Proteomic and Immune Cell Alterations Upon Wildfire Smoke Exposure

Given the increasing prevalence of wildfires worldwide, understanding the effects of wildfire air pollutants on human health, in specific, immunological pathways, is crucial. Exposure to air pollutants has been associated with cardiorespiratory disease, however, immune, and epithelial barrier alterations require further investigation. We aimed to determine the impact of wildfire smoke exposure on the immune system and epithelial barriers, using proteomics and immune cell phenotyping. A cohort from the San Francisco Bay area (n=15; age:30±10y) provided blood samples before (October 2019-March 2020; AQI=37) and during a major wildfire (August 2020; AQI=80). The exposure samples were collected 11 days (range:10-12 days) following continuous exposure to wildfire smoke. We determined temporal alterations in 506 proteins, including zonulin family peptide (ZFP), immune cell phenotypes by mass cytometry (CyTOF), and their interrelationship using a correlation matrix. Targeted proteomic analyses (n=15) revealed a decrease in Spondin-2 and an increase in Granzyme A, B, and H, KIR3DL1, IL-16, Nibrin, PARP-1, C1QTNF-1, FGF-19, and vWF after 11 days in average continuous exposure to a large wildfire smoke (p<0.05).
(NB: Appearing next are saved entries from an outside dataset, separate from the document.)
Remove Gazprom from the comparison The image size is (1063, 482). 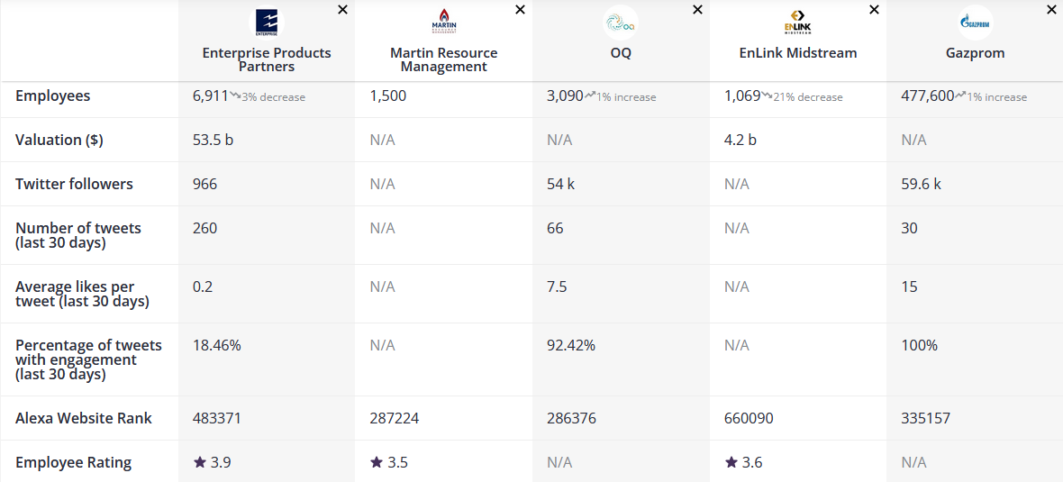pos(1051,10)
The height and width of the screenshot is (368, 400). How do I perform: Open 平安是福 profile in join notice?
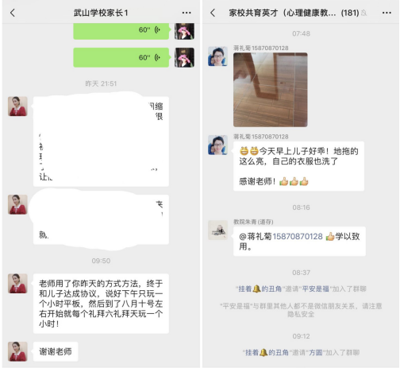click(x=316, y=289)
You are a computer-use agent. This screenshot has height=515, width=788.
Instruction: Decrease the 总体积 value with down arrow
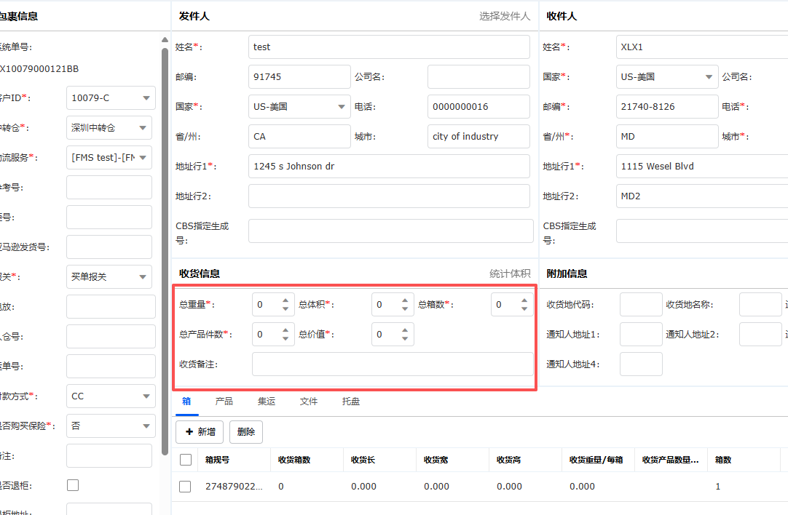(405, 309)
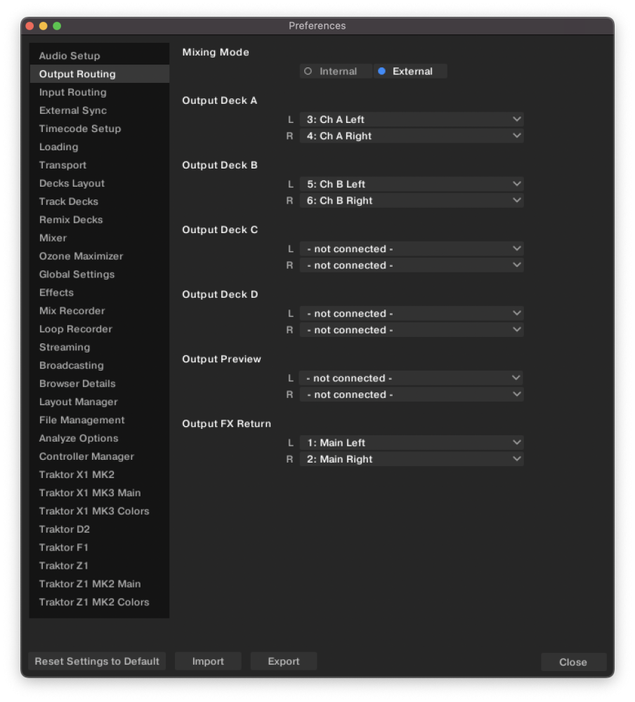Close the Preferences dialog with Close button

[573, 662]
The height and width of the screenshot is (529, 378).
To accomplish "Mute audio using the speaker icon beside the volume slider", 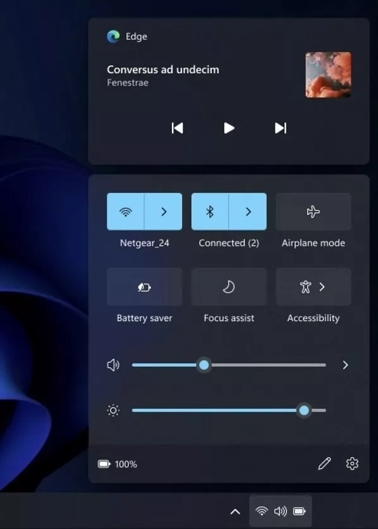I will 113,365.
We also observed a large correlation cluster between pathways for immune regulation (IL-16, GZMA, GZMB, GZMH, KIR3DL1), DNA repair (PARP-1, NBN), and NK cells. We did not observe any change in ZFP levels suggesting a change in epithelial barriers. However, ZFP was associated with immune cell phenotypes (Naive CD4+, and Th2 cells). We observed functional changes in critical immune cells and their proteins during wildfire smoke exposure. Future studies should consider immune changes and targets for interventions.